WHEREAS, Company, the Subsidiary Guarantors, the financial institutions from time to time
party thereto as lenders (the “Lenders”) and the Administrative Agent are parties to that certain Credit
Agreement dated as of July 21, 2017 (as amended, supplemented, or otherwise modified from time to
time prior to this Third Amendment and as in effect immediately prior to the effectiveness of this Third
Amendment, the “Existing Credit Agreement”, and as amended by this Third Amendment and as may be
further amended, supplemented or otherwise modified and in effect from time to time, the “Amended
Credit Agreement”).
WHEREAS, the Company and the Subsidiary Guarantors request that the Lenders and the
Administrative Agent amend the Existing Credit Agreement in certain respects, and the Lenders party
hereto and the Administrative Agent are willing to so amend the Existing Credit Agreement.
WHEREAS, these recitals shall be construed as part of this Third Amendment.

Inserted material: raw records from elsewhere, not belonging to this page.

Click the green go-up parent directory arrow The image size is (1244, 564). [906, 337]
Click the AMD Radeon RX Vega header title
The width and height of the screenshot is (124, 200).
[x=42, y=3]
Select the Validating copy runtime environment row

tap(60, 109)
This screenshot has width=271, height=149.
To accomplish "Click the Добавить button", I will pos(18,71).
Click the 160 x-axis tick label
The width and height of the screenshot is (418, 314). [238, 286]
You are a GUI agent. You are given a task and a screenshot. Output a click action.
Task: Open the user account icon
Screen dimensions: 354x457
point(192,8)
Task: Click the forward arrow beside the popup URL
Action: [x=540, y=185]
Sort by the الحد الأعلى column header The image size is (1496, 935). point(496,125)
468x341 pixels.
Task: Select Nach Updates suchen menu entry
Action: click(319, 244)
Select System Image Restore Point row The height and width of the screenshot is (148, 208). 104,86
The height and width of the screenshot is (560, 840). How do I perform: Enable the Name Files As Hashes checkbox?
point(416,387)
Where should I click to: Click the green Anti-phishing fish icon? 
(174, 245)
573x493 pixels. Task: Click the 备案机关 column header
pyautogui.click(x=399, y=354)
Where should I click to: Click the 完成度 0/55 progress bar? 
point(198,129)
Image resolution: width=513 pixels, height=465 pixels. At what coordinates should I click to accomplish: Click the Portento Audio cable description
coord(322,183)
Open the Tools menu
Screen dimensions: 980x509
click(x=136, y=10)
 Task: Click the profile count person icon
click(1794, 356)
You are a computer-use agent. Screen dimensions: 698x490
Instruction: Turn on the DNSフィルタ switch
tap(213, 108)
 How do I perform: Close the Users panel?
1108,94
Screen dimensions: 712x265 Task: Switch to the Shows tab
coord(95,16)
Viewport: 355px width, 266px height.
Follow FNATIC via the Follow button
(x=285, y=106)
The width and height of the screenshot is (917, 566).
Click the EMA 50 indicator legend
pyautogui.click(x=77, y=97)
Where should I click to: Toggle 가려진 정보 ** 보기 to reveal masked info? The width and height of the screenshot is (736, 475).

NOW THEREFORE, in consideration of the foregoing and for other good and valuable
consideration, the receipt of which is hereby acknowledged, the parties hereto hereby agree as follows:
Section 1. Definitions. Except as otherwise defined in this Third Amendment, terms defined in
the Amended Credit Agreement are used herein as defined therein.
Section 2. Amendments to the Existing Credit Agreement. From and after the Third Amendment
Effective Date, the Existing Credit Agreement shall be amended as follows:
2.01. References Generally. References in the Existing Credit Agreement (including
references to the Existing Credit Agreement as amended hereby) to “this Agreement” (and indirect
references such as “hereunder”, “hereby”, “herein” and “hereof”) and each reference to the Existing
Credit Agreement in the other Loan Documents (and indirect references such as “thereunder”, “thereby”,
“therein” and “thereof”) shall be deemed to be references to the Existing Credit Agreement as amended
hereby.
2.02. Amended Language.
(a) Section 1.01 of the Existing Credit Agreement is amended by adding the
following defined term in appropriate alphabetical order:
“Third Amendment Effective Date” means March 14, 2018.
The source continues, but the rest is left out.